▶ Passage:
|---|

Either way, whatever the case may be, at 47,000 kilometres, this is one of the largest, if not the largest, national parks in the country. It takes up the whole northeastern corner of Alberta. It is not a national park that a lot of people visit, because there are not a lot of roads to it. To get to this particular corner, people would have to fly in or drive in during the winter on a winter road. I believe that people can get there by taking a ferry down the river as well. For the most part, however, nobody drives in and out of that area on a regular basis. It is a significantly remote corner of the province. There is not a lot of industrial activity in the park, and therefore, there is no need for roads, and roads going to that corner of the province simply do not get built.

Since 1988 or maybe a little earlier, but for decades and nearly as long as I have been alive, they have been working on transferring this piece of land out of the park and into a reserve. This work has been ongoing.

|---|

(Dataset records)
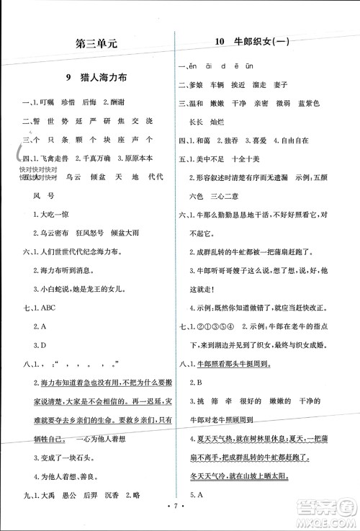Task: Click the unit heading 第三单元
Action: point(96,43)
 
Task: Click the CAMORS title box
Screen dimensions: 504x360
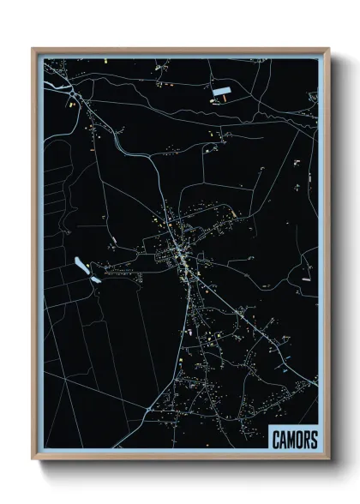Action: [x=294, y=440]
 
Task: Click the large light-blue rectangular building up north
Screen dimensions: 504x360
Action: [x=223, y=90]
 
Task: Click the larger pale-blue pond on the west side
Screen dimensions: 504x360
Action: [x=81, y=266]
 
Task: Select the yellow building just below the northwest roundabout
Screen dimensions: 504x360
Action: [x=71, y=104]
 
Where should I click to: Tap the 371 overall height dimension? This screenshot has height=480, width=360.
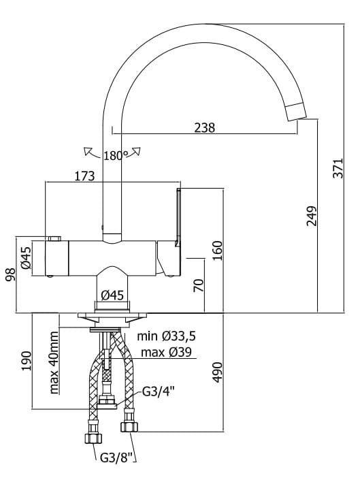coord(339,166)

|---|

▶ What is expected: Set down the entire passage about the remote national park in northeastern Alberta word for word. These records were taken from a separate source.

▶ Worked solution:
Either way, whatever the case may be, at 47,000 kilometres, this is one of the largest, if not the largest, national parks in the country. It takes up the whole northeastern corner of Alberta. It is not a national park that a lot of people visit, because there are not a lot of roads to it. To get to this particular corner, people would have to fly in or drive in during the winter on a winter road. I believe that people can get there by taking a ferry down the river as well. For the most part, however, nobody drives in and out of that area on a regular basis. It is a significantly remote corner of the province. There is not a lot of industrial activity in the park, and therefore, there is no need for roads, and roads going to that corner of the province simply do not get built.

Since 1988 or maybe a little earlier, but for decades and nearly as long as I have been alive, they have been working on transferring this piece of land out of the park and into a reserve. This work has been ongoing.